Exercise inputs>
--------------------------------

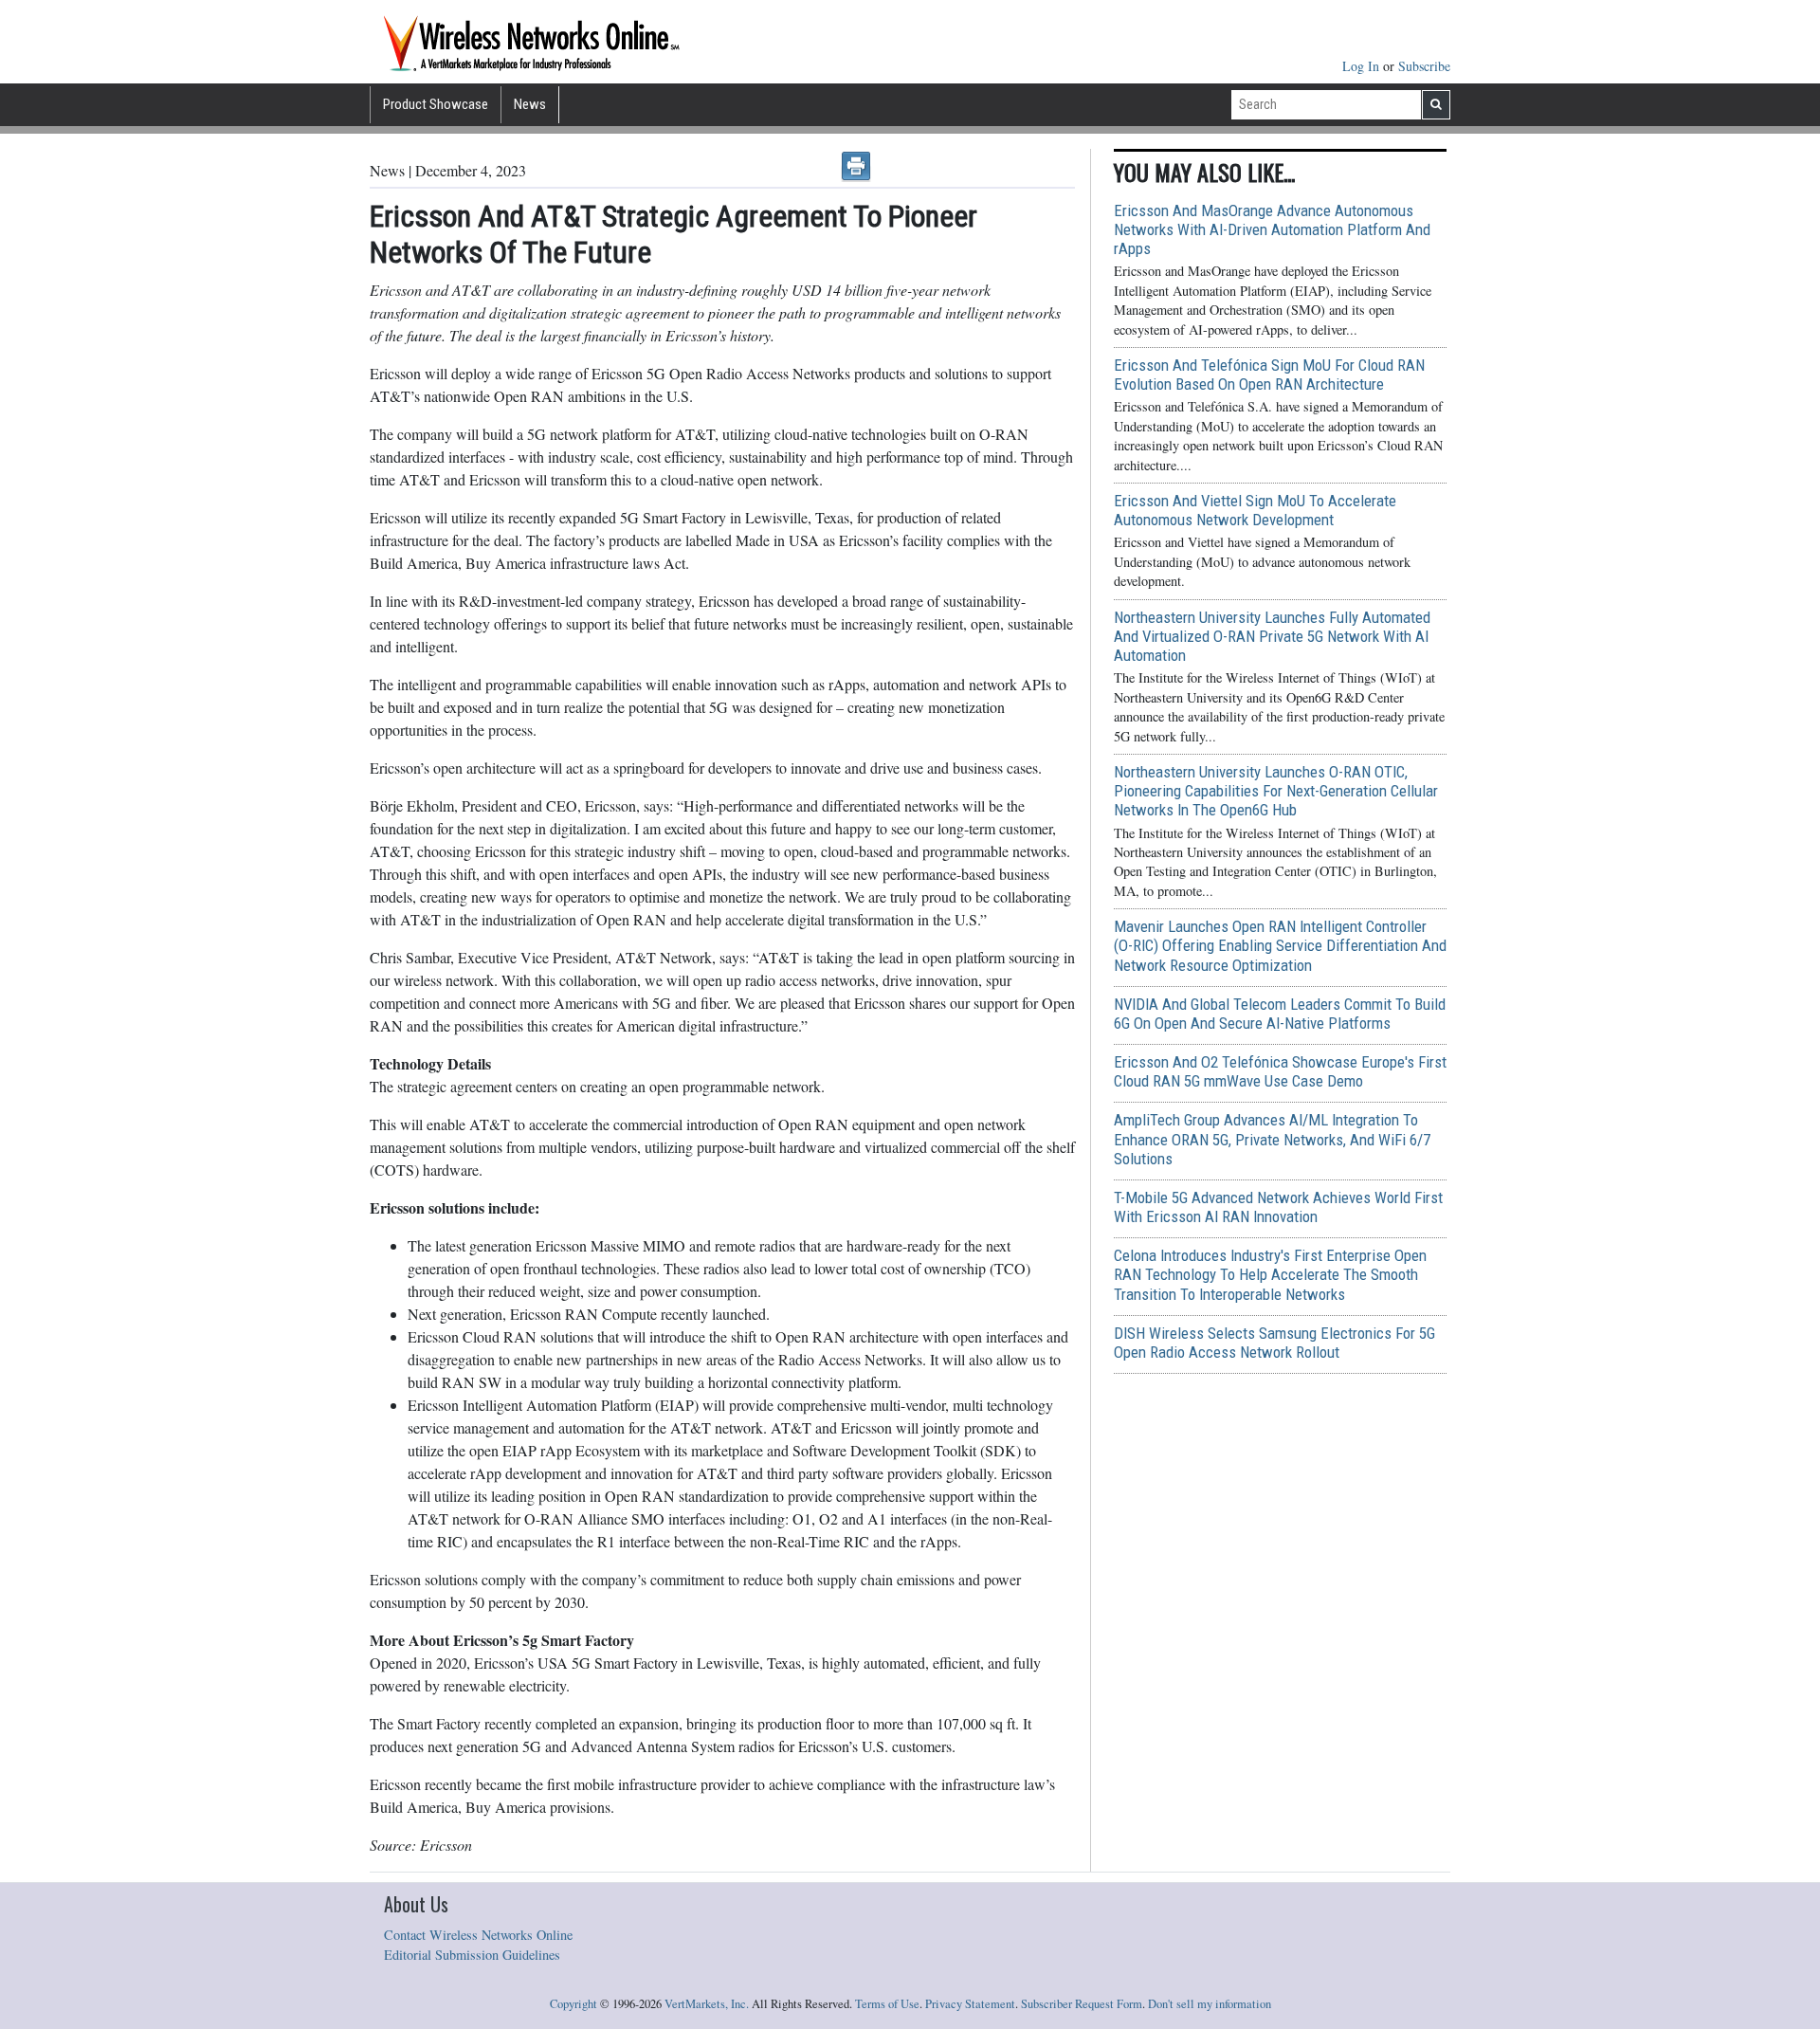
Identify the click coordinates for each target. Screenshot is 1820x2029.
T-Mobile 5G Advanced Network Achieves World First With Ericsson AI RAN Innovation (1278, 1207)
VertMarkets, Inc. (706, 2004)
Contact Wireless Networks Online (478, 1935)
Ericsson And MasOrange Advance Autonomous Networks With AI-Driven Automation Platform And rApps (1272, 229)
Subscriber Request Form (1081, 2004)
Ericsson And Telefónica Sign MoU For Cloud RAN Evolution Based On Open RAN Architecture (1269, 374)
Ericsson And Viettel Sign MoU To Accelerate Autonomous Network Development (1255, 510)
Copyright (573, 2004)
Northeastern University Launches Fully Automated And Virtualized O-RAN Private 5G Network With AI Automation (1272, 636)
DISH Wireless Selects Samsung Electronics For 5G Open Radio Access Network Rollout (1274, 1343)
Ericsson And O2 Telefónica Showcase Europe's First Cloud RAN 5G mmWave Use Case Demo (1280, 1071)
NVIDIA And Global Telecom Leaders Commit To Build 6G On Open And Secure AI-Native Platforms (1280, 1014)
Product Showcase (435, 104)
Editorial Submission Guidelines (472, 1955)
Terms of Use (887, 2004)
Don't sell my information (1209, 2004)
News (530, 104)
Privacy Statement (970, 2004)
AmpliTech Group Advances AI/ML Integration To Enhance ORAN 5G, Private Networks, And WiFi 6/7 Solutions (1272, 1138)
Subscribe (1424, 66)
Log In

--------------------------------

Required action> From the line containing "NVIDIA And Global" to the last line of the listing, write everything out exactly. Nothing outside that stretch belongs.

Exercise result>
NVIDIA And Global Telecom Leaders Commit To Build 6G On Open And Secure AI-Native Platforms (1280, 1014)
Product Showcase (435, 104)
Editorial Submission Guidelines (472, 1955)
Terms of Use (887, 2004)
Don't sell my information (1209, 2004)
News (530, 104)
Privacy Statement (970, 2004)
AmpliTech Group Advances AI/ML Integration To Enhance ORAN 5G, Private Networks, And WiFi 6/7 Solutions (1272, 1138)
Subscribe (1424, 66)
Log In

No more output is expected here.